▸ SET EXERCISE
Please return all of the records below, reproducing every line without any change.

[Text and item location entries]
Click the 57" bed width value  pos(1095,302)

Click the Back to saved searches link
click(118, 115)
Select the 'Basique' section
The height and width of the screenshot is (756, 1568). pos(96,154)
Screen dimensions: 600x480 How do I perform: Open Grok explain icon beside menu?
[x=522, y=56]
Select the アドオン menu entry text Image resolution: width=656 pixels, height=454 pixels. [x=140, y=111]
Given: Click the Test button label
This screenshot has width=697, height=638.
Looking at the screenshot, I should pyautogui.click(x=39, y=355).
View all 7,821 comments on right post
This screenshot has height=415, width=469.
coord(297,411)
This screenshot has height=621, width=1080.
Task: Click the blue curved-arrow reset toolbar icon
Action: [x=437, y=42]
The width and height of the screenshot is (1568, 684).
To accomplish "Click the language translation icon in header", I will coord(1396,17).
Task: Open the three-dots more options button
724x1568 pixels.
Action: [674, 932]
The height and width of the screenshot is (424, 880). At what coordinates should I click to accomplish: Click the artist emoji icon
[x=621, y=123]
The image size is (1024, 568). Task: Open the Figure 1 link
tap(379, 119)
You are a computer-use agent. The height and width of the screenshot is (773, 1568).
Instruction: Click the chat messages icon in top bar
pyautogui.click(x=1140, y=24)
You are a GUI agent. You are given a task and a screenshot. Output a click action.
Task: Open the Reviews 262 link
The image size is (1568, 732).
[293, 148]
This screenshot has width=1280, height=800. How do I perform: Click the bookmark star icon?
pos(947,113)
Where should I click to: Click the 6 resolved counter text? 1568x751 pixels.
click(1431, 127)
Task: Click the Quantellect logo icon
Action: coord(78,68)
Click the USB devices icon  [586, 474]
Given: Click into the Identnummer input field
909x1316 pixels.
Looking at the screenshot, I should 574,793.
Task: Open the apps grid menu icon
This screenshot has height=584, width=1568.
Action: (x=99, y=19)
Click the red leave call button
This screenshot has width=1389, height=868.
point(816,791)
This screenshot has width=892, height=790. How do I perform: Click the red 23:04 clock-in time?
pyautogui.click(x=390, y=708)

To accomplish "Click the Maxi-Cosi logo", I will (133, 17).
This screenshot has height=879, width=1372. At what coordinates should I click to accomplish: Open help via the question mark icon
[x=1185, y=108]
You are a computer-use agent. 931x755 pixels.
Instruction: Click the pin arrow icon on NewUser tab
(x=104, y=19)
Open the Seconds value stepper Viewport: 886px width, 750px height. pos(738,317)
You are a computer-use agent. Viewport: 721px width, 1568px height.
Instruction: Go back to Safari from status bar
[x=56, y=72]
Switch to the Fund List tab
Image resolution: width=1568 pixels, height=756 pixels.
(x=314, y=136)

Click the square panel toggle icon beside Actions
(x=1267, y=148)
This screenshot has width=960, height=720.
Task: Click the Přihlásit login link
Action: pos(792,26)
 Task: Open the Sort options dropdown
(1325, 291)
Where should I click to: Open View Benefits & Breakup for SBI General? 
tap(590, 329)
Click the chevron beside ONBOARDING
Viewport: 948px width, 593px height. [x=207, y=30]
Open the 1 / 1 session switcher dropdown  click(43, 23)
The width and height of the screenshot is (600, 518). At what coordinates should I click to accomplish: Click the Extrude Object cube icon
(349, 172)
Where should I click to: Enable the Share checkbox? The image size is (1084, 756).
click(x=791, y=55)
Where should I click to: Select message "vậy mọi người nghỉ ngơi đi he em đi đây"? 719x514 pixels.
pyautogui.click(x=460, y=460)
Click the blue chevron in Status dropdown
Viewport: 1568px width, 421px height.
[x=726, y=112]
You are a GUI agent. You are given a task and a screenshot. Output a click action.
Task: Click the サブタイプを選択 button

▸ ANSWER TO THE EXERCISE
Click the 57" bed width value  pos(1095,302)

Click the Back to saved searches link
click(118, 115)
Select the 'Basique' section
The height and width of the screenshot is (756, 1568). pos(96,154)
Screen dimensions: 600x480 How do I perform: Open Grok explain icon beside menu?
[x=522, y=56]
Select the アドオン menu entry text Image resolution: width=656 pixels, height=454 pixels. [x=140, y=111]
Given: Click the Test button label
This screenshot has width=697, height=638.
Looking at the screenshot, I should pyautogui.click(x=39, y=355).
View all 7,821 comments on right post
This screenshot has height=415, width=469.
coord(297,411)
This screenshot has height=621, width=1080.
Task: Click the blue curved-arrow reset toolbar icon
Action: [x=437, y=42]
The width and height of the screenshot is (1568, 684).
To accomplish "Click the language translation icon in header", I will coord(1396,17).
Task: Open the three-dots more options button
724x1568 pixels.
Action: [674, 932]
The height and width of the screenshot is (424, 880). At what coordinates should I click to accomplish: Click the artist emoji icon
[x=621, y=123]
The image size is (1024, 568). Task: Open the Figure 1 link
tap(379, 119)
You are a computer-use agent. The height and width of the screenshot is (773, 1568).
Instruction: Click the chat messages icon in top bar
pyautogui.click(x=1140, y=24)
You are a GUI agent. You are given a task and a screenshot. Output a click action.
Task: Open the Reviews 262 link
The image size is (1568, 732).
[293, 148]
This screenshot has width=1280, height=800. How do I perform: Click the bookmark star icon?
pos(947,113)
Where should I click to: Click the 6 resolved counter text? 1568x751 pixels.
click(1431, 127)
Task: Click the Quantellect logo icon
Action: coord(78,68)
Click the USB devices icon  [586, 474]
Given: Click into the Identnummer input field
909x1316 pixels.
Looking at the screenshot, I should 574,793.
Task: Open the apps grid menu icon
This screenshot has height=584, width=1568.
Action: (x=99, y=19)
Click the red leave call button
This screenshot has width=1389, height=868.
point(816,791)
This screenshot has width=892, height=790. How do I perform: Click the red 23:04 clock-in time?
pyautogui.click(x=390, y=708)

To accomplish "Click the Maxi-Cosi logo", I will (133, 17).
This screenshot has height=879, width=1372. At what coordinates should I click to accomplish: Open help via the question mark icon
[x=1185, y=108]
You are a computer-use agent. 931x755 pixels.
Instruction: Click the pin arrow icon on NewUser tab
(x=104, y=19)
Open the Seconds value stepper Viewport: 886px width, 750px height. pos(738,317)
You are a computer-use agent. Viewport: 721px width, 1568px height.
Instruction: Go back to Safari from status bar
[x=56, y=72]
Switch to the Fund List tab
Image resolution: width=1568 pixels, height=756 pixels.
(x=314, y=136)

Click the square panel toggle icon beside Actions
(x=1267, y=148)
This screenshot has width=960, height=720.
Task: Click the Přihlásit login link
Action: pos(792,26)
 Task: Open the Sort options dropdown
(1325, 291)
Where should I click to: Open View Benefits & Breakup for SBI General? 
tap(590, 329)
Click the chevron beside ONBOARDING
Viewport: 948px width, 593px height. [x=207, y=30]
Open the 1 / 1 session switcher dropdown  click(43, 23)
The width and height of the screenshot is (600, 518). At what coordinates should I click to accomplish: Click the Extrude Object cube icon
(349, 172)
Where should I click to: Enable the Share checkbox? The image size is (1084, 756).
click(x=791, y=55)
Where should I click to: Select message "vậy mọi người nghỉ ngơi đi he em đi đây"? 719x514 pixels.
pyautogui.click(x=460, y=460)
Click the blue chevron in Status dropdown
Viewport: 1568px width, 421px height.
[x=726, y=112]
You are a GUI agent. You are given a task and a screenshot. Output a click action.
Task: Click the サブタイプを選択 button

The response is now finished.